קוֹלִ֖י שָׁמָ֑עְתָּ אַל־תַּעְלֵ֧ם אָזְנְךָ֛ לְרַוְחָתִ֖י לְשַׁוְעָתִֽי׃ | 56 |
Koph. Gij hebt mijn stem gehoord, verberg Uw oor niet voor mijn zuchten, voor mijn roepen.
קָרַ֙בְתָּ֙ בְּי֣וֹם אֶקְרָאֶ֔ךָּ אָמַ֖רְתָּ אַל־תִּירָֽא׃ ס | 57 |
Koph. Gij hebt U genaderd ten dage, als ik U aanriep; Gij hebt gezegd: Vrees niet!

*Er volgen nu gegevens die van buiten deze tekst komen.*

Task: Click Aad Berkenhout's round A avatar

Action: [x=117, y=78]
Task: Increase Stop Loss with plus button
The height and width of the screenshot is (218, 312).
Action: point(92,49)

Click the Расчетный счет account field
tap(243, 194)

רַ֧בְתָּ אֲדֹנָ֛י רִיבֵ֥י נַפְשִׁ֖י גָּאַ֥לְתָּ חַיָּֽי׃ | 58 |
Resch. HEERE! Gij hebt de twistzaken mijner ziel getwist, Gij hebt mijn leven verlost.

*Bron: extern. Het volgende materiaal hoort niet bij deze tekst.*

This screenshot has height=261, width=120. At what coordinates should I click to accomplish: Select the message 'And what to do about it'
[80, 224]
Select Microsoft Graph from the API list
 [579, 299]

רָאִ֤יתָה יְהוָה֙ עַוָּ֣תָתִ֔י שָׁפְטָ֖ה מִשְׁפָּטִֽי׃ | 59 |
Resch. HEERE! Gij hebt gezien de verkeerdheid, die men mij aangedaan heeft, oordeel mijn rechtzaak.
רָאִ֙יתָה֙ כָּל־נִקְמָתָ֔ם כָּל־מַחְשְׁבֹתָ֖ם לִֽי׃ ס | 60 |
Resch. Gij hebt al hun wraak gezien, al hun gedachten tegen mij.

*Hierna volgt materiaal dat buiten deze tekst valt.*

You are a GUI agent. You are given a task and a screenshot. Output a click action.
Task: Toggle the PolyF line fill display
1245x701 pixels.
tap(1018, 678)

שָׁמַ֤עְתָּ חֶרְפָּתָם֙ יְהוָ֔ה כָּל־מַחְשְׁבֹתָ֖ם עָלָֽי׃ | 61 |
Schin. HEERE! Gij hebt hun smaden gehoord, en al hun gedachten tegen mij;
שִׂפְתֵ֤י קָמַי֙ וְהֶגְיוֹנָ֔ם עָלַ֖י כָּל־הַיּֽוֹם׃ | 62 |
Schin. De lippen dergenen, die tegen mij opstaan, en hun dichten tegen mij den gansen dag.
שִׁבְתָּ֤ם וְקִֽימָתָם֙ הַבִּ֔יטָה אֲנִ֖י מַנְגִּינָתָֽם׃ ס | 63 |
Schin. Aanschouw hun zitten en opstaan; ik ben hun snarenspel.
תָּשִׁ֨יב לָהֶ֥ם גְּמ֛וּל יְהוָ֖ה כְּמַעֲשֵׂ֥ה יְדֵיהֶֽם׃ | 64 |
Thau. HEERE! geef hun weder die vergelding, naar het werk hunner handen.
תִּתֵּ֤ן לָהֶם֙ מְגִנַּת־לֵ֔ב תַּאֲלָֽתְךָ֖ לָהֶֽם׃ | 65 |
Thau. Geef hun een deksel des harten; Uw vloek zij over hen!
תִּרְדֹּ֤ף בְּאַף֙ וְתַשְׁמִידֵ֔ם מִתַּ֖חַת שְׁמֵ֥י יְהוָֽה׃ פ | 66 |
Thau. Vervolg ze met toorn, en verdelg ze van onder den hemel des HEEREN.